Wake Effects and Energy Yield Optimization under Realistic Wind Conditions at Ngong Hill Wind Farm
by Kamau, Joseph Ngugi, Omboto, Jane Kwamboka, Saoke, Churchill Otieno, Wekesa, David W.
Published: April 11, 2026 • DOI: 10.51584/IJRIAS.2026.11030070
Abstract
This study evaluates wind resource characteristics, wake effects, layout optimization, uncertainty, and operational strategies using long-term hourly wind data (2010 - 2019) and a one-year validation dataset from the year 2022. The power loss is analyzed using the Jensen wake model, and simulation for power output done with simulations in PYTHON®. The most frequent wind speeds occur within the 4 - 6 m/s range, with a mean extrapolated hub-height wind speed of 9.38 m/s at 50 m. The shape and scale parameters were k = 3.29 and c = 9.81 m/s, corresponding to a Betz-adjusted extractable power of 509 W/m², classifying the site as Wind Power Class V at 50 m. Wake modelling showed that the existing layout experiences wake losses of 28.2%, reducing the no-wake Annual Energy Produced (AEP) from 61.86 GWh to 44.41 GWh. Genetic Algorithm-based layout optimization aligned turbine spacing with the dominant wind direction (≥4D along-wind and ≥3D cross-wind), reducing wake losses to 23% and yielding an approximate 5% AEP improvement. Sensitivity analysis demonstrated that ±0.02 variations in the wind shear exponent result in 6–8% changes in AEP, while ±10% perturbations in the Weibull scale parameter produce energy yield variations exceeding ±15%, magnitudes comparable to wake-loss reduction gains.
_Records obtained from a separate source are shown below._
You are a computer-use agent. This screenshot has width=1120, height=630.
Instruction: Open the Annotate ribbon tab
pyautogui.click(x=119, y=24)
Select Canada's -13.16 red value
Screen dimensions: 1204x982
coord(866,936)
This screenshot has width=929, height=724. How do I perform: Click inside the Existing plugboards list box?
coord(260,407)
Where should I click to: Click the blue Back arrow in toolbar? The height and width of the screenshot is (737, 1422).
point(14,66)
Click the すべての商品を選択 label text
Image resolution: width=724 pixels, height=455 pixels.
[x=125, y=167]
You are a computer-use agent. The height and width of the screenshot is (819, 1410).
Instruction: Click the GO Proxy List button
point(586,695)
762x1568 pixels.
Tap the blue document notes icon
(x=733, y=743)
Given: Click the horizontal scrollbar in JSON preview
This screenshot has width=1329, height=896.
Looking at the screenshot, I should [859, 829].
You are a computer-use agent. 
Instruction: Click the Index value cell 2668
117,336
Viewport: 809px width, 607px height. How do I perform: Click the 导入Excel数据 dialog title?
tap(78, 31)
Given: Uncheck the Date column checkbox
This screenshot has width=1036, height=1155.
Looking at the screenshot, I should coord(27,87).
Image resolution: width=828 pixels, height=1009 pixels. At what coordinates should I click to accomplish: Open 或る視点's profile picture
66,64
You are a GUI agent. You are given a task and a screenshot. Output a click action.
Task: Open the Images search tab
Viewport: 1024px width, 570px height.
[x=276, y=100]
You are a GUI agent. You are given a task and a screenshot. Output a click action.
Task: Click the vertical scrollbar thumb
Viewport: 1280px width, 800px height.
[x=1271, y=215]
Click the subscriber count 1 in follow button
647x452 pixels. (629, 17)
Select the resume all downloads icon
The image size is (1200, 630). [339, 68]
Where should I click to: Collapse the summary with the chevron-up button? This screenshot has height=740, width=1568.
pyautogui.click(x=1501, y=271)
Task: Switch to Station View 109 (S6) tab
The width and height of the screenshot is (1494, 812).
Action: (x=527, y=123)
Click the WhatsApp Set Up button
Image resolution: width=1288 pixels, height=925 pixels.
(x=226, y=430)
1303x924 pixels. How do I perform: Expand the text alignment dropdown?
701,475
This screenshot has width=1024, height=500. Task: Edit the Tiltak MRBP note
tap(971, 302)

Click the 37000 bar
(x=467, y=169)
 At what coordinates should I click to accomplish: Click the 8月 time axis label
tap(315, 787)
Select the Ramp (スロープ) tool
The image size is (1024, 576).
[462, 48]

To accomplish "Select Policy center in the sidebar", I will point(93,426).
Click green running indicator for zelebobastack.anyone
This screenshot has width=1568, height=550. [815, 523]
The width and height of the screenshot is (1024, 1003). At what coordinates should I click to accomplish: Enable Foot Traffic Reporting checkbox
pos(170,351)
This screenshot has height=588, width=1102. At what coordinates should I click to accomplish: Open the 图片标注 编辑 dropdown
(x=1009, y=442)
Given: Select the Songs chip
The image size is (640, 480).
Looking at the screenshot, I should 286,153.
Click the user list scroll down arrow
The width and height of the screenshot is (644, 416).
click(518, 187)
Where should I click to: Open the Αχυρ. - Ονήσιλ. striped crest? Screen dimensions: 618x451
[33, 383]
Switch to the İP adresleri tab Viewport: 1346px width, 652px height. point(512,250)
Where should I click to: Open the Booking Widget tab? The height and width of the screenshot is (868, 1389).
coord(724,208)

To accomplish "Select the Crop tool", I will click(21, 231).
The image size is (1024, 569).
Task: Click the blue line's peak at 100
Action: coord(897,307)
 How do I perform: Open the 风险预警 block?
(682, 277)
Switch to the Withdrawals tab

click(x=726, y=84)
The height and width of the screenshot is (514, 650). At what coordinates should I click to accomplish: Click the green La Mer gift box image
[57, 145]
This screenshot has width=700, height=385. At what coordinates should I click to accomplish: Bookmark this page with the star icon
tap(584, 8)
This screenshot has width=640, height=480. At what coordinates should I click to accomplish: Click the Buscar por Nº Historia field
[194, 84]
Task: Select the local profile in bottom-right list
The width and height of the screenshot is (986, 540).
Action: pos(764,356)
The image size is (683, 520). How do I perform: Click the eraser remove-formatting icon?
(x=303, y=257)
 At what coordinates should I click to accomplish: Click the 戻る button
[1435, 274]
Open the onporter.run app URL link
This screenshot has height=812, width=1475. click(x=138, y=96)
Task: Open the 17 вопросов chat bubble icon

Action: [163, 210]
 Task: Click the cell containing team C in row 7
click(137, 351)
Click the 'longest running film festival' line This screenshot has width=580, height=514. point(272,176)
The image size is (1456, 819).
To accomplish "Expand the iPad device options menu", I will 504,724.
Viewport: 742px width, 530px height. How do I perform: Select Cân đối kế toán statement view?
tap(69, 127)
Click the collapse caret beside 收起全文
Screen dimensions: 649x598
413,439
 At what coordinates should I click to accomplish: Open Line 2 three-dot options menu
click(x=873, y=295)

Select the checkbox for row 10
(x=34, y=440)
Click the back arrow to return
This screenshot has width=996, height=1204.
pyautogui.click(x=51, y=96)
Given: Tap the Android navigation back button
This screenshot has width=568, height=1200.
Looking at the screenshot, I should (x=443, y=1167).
Further, approximately 27% of annual hours occur at wind speeds below 6 m/s, primarily during May-August, as well as during nocturnal and early-morning hours (2100hours - 0300 hours). Maintenance scheduled within these low-wind windows incurs only about 15% of the energy loss associated with maintenance conducted at mean wind conditions, corresponding to an estimated 85% reduction in maintenance-related energy losses. The results demonstrate that maximizing energy yield at Ngong Hills requires a combined strategy integrating aerodynamic layout optimization, uncertainty-aware modelling, and wind-aware maintenance scheduling.